Floradania.dk: The older you get, the more plants you buy

The older you get, the more plants you buy

The date of your birth certificate may reveal whether you will put one, two or ten plants in your shopping basket. A new survey shows that plant purchases rise steadily with age, peaking for consumers aged 50 and over.

A survey conducted by the market research company Wilke Markedsanalyse shows that people tend to buy more plants as they get older, and that the over-50s purchase significantly more plants than younger age groups.

The study also shows that it is mainly women who are responsible for plant purchases, and that the group of women aged 35-49 buys more plants than young women aged 18-34. This can be linked to previous studies which have shown that there is a greater need for plants for the house and garden when women start families and get their own homes.

Although young women are shown to buy plants 2-3 times every half-year or more, almost one-fifth responded that they had not purchased plants at all in the past year.

Plants make life greener
The latest survey does not give us any real explanation of why this is so, beyond what we know from previous studies. But by including some of the causal relationships that lifestyle experts and consumer researchers work with, we can nonetheless construct a reasonable explanatory model.

When it comes to money and plants, lifestyle expert Anne Glad of the Danish television program "Do You Know the Type?" has a theory.

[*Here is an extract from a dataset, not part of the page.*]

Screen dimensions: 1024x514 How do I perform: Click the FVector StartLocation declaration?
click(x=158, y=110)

At a lecture for the horticulture industry earlier this year, she highlighted the older age group as a highly affluent consumer segment:

"There are 1.9 million Danes aged 50 or more, and they have plenty of money. The loans are paid off, the house has been completely renovated, and they have no expensive children living at home. They want new furniture, trips abroad, food supplements and lotions. And they want to have something resembling a garden in their flats, because they are traditionally interested in gardening and plants."

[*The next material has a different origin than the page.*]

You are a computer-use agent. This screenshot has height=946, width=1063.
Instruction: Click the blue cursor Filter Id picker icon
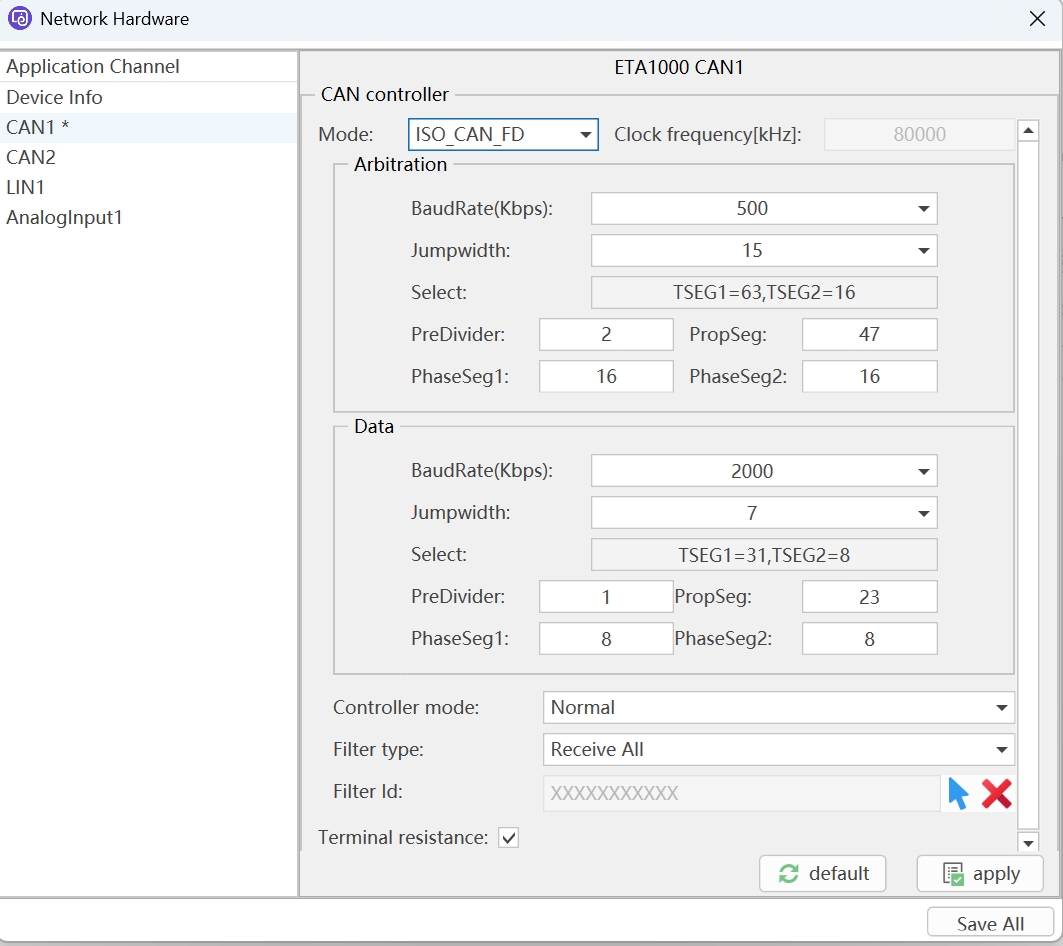tap(958, 794)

Bringing nature into the home
This might well be one explanation, which does not exclude the fact that modern women and families nowadays tend to have a greater desire to surround themselves with plants in their homes - a tendency which has been confirmed by trend researchers and several leading interior design commentators. Plants have also assumed a more prominent position as a natural element of interior design in many decor articles.

So the message is that, as a woman, you can look forward to enjoying a greener life, the older you get - irrespective of whether the explanation is more money and time, or fashion, or something else entirely

Facts:
The survey was undertaken by Wilke Markedsanalyse in December 2010 among a representative sample of the Danish population. 558 persons participated in the survey.